Saya lahir di Sukabumi, Jawa Barat, 12
mei 1965. Nama asli saya Nio Cwan Chung (sekarang M. Syafii Antonio) .
Saya adalah WNI keturunan Tionghoa. Sejak kecil saya mengenal dan
menganut ajaran Konghucu, karena ayah saya seorang pendeta Konghucu.
Selain mengenal ajaran Konghucu, saya
juga mengenal ajaran Islam melalui pergaulan di lingkungan rumah dan
sekolah. Saya sering memperhatikan cara-cara ibadah orang-orang muslim.

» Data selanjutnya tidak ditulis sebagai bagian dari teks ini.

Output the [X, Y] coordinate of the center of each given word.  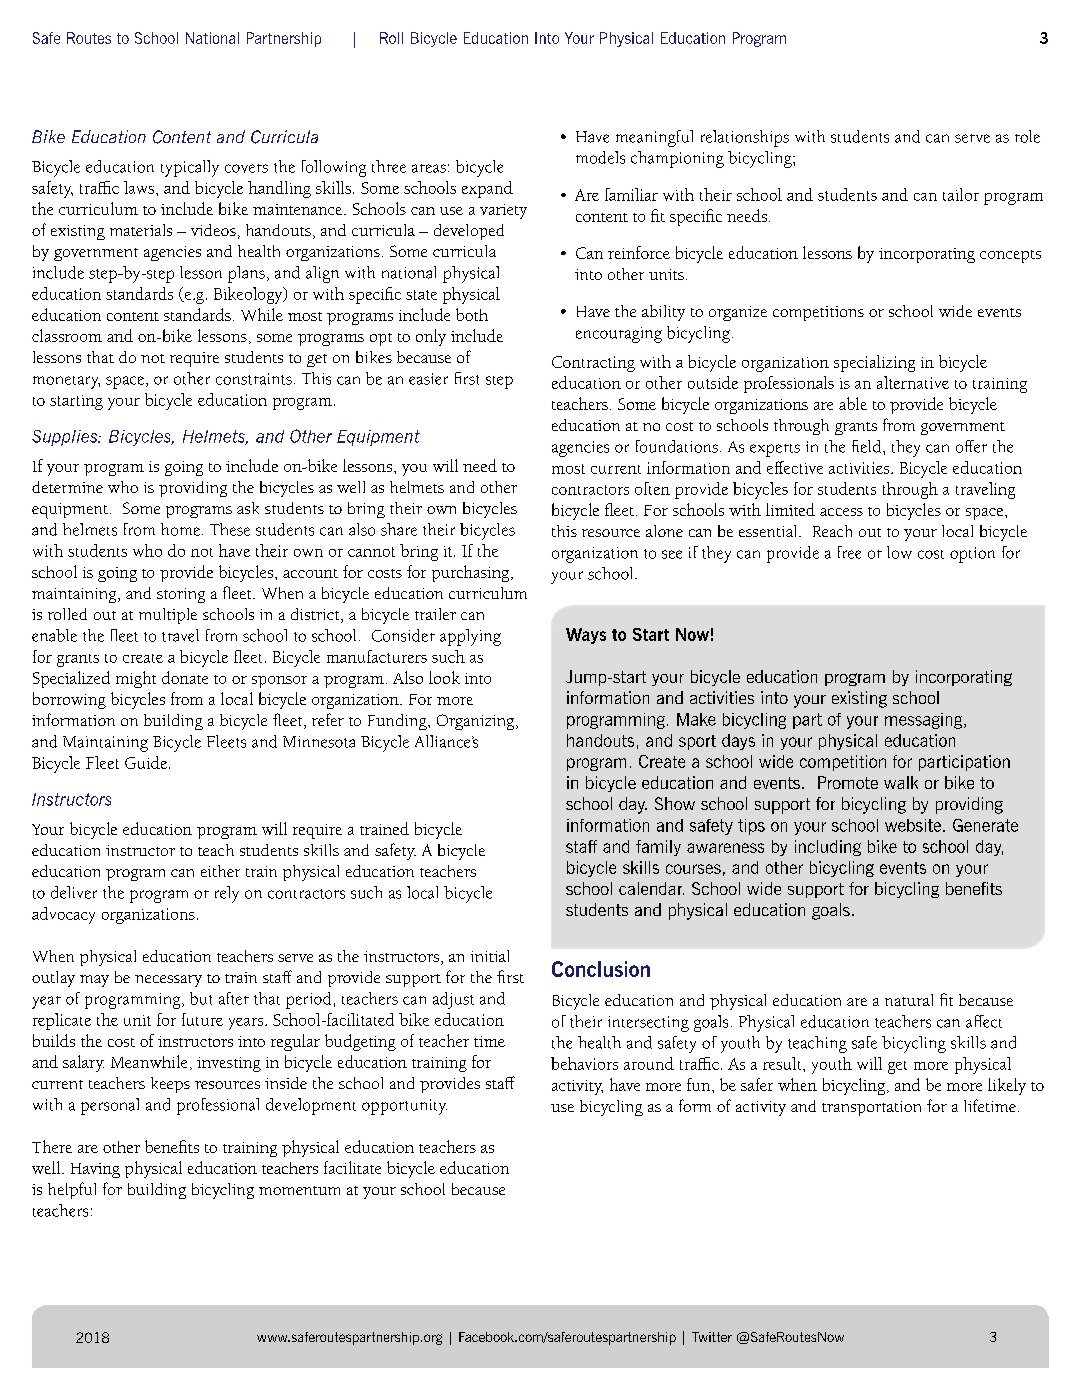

Kerena terlalu sering memperhatikan tanpa sadar saya diam-diam suka
melakukan shalat. Kegiatan ibadah orang lain ini saya lakukan walaupun
saya belum mengikrarkan diri menjadi seorang muslim.
Kehidupan keluarga saya sangat memberikan kebebasan dalam memilih agama. Sehingga saya memilih agama Kristen
Protestan menjadi agama saya. Setelah itu saya berganti nama menjadi
Pilot Sagaran Antonio. Kepindahan saya ke agama Kristen Protestan tidak
membuat ayah saya marah. Ayah akan sangat kecewa jika saya sekeluarga
memilih Islam sebagai agama.
Sikap ayah saya ini berangkat dari
image gambaran buruk terhadap pemeluk Islam. Ayah saya sebenarnya
melihat ajaran Islam itu bagus. Apalagi dilihat dari sisi Al Qur’an dan
hadits. Tapi, ayah saya sangat heran pada pemeluknya yang tidak
mencerminkan kesempurnaan ajaran agamanya.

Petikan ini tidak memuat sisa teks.